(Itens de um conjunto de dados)

'''

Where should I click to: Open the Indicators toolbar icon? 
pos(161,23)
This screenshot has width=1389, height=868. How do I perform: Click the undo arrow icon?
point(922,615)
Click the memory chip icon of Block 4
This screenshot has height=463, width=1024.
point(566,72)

'''

### Instruções e requisitos:
Reproduza, sem nenhuma alteração, todas as linhas dos itens acima.

### Saída correta:
Where should I click to: Open the Indicators toolbar icon? 
pos(161,23)
This screenshot has width=1389, height=868. How do I perform: Click the undo arrow icon?
point(922,615)
Click the memory chip icon of Block 4
This screenshot has height=463, width=1024.
point(566,72)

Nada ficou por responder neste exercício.